口利き防止条例が成立

2006年09月11日

本日の本会議にて、口利き防止のための「コンプライアンス条例」が全会一致で可決されました。
私も4年前の選挙のときから「議員の口利きを全て記録・公開する仕組みが必要」と主張していましたので、
当然この条例には賛成票を投じさせていただきました。
口利き防止の仕組みを条例で定めたのは全国でも珍しく、表面上は非常に画期的なことと言えます。

しかし、このコンプライアンス条例には、条例以前の重要な問題が1つと、今後の課題が2つ残されています。
以下、私が本日行った討論です。

060911コンプライアンス条例に対する討論

第78号議案、コンプライアンス条例について、我が会派は賛成の立場ですが、
なお残る3点の課題についてご指摘申し上げたく、この場を借りて討論させていただきます。

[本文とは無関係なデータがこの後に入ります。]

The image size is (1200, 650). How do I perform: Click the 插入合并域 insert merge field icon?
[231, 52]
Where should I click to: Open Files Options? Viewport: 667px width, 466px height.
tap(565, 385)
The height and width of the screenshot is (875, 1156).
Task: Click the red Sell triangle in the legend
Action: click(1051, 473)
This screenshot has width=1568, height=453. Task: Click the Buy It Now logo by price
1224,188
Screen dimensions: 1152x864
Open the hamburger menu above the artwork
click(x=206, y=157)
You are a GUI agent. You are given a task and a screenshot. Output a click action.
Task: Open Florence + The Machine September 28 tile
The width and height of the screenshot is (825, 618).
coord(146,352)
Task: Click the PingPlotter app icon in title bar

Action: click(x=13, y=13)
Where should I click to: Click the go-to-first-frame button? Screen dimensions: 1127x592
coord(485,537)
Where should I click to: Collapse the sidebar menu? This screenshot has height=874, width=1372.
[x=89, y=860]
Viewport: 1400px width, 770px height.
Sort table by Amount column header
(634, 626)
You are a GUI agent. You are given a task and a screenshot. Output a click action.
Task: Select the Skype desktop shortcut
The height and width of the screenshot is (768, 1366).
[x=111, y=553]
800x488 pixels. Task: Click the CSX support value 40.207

4月に発覚した神戸市会汚職事件では、ボス議員の口利きが事件の大きなカギを握っていました。
この度のコンプライアンス条例にて議員の口利きが要点のみとは言え、
記録・公開の対象になったことは、事件の再発防止のための重要な第一歩であると考えています。

しかし、肝心の村岡被告の口利きが「不当要求」だったのかどうか?という私の質問に対して、
市長は本会議で2度も答弁を避け、
局長は「村岡被告の口利きは基本的には政策提言だったが、不当要求だった可能性もある」などと
答弁する始末です。
村岡被告の口利きが不当要求でなかったのなら、コンプライアンス条例による再発防止は果たせず、
そもそもこの条例は何の再発防止を目的としているのか分からなくなってしまいます。

市長が「二度とあのようなことがないように」とおっしゃる「あのようなこと」とは何なのか?
このような矛盾が生じるのは、条例が悪いからではなく、
市長が当然反省すべきことを未だに反省していないからです。
条例以前の根本的な問題が解決されていないと言わざるを得ません。

2点目は、条例可決後の課題ですが、
コンプライアンス条例では議員の口利きを職員が要点のみ筆記し、
その場で「内容を確認したい」という議員の要求や
「記録内容が言った中身と違う」という訂正要求に応じることとされています。
これは具体的に口利き現場を想像すれば明らかですが、
職員がなかなか正直に記録しづらいだろうということが心配されます。

議員の発言のうち、何を記録して何を記録しないか、という判断には
記録者の主観が大いに関係してきます。
要点筆記と言っても、何が要点で何が要点でないか、客観的な線引きは不可能です。
ICレコーダーによる全文記録、いざ事件となれば全文公開という仕組みをつくることが、
今後の課題であると考えます。
「話を聞くときにICレコーダーを机の上に置くのは失礼だ」というような話もありましたが、
それこそが不当要求に対する抑止力となるのではないでしょうか?

3点目は、議会と行政が互いに監視しあう、チェック&バランスの問題です。
この条例では市長・助役の口利きが記録・公開の対象となっていません。
今回の汚職事件はたまたま議員の口利きが発覚しましたが、
他都市の事件を見れば、市長や市の幹部が口利き汚職をする例も後を絶ちません。
この条例の中でこれらの仕組みも実現する方法もありますが、それが出来なかった場合は、
議会側の主導で市長・助役の口利き防止の仕組みを条例として実現すること、
これを議員の皆様にご提案申し上げます。

以上、なお残る3点の課題をご指摘申し上げ、私の討論とさせていただきます。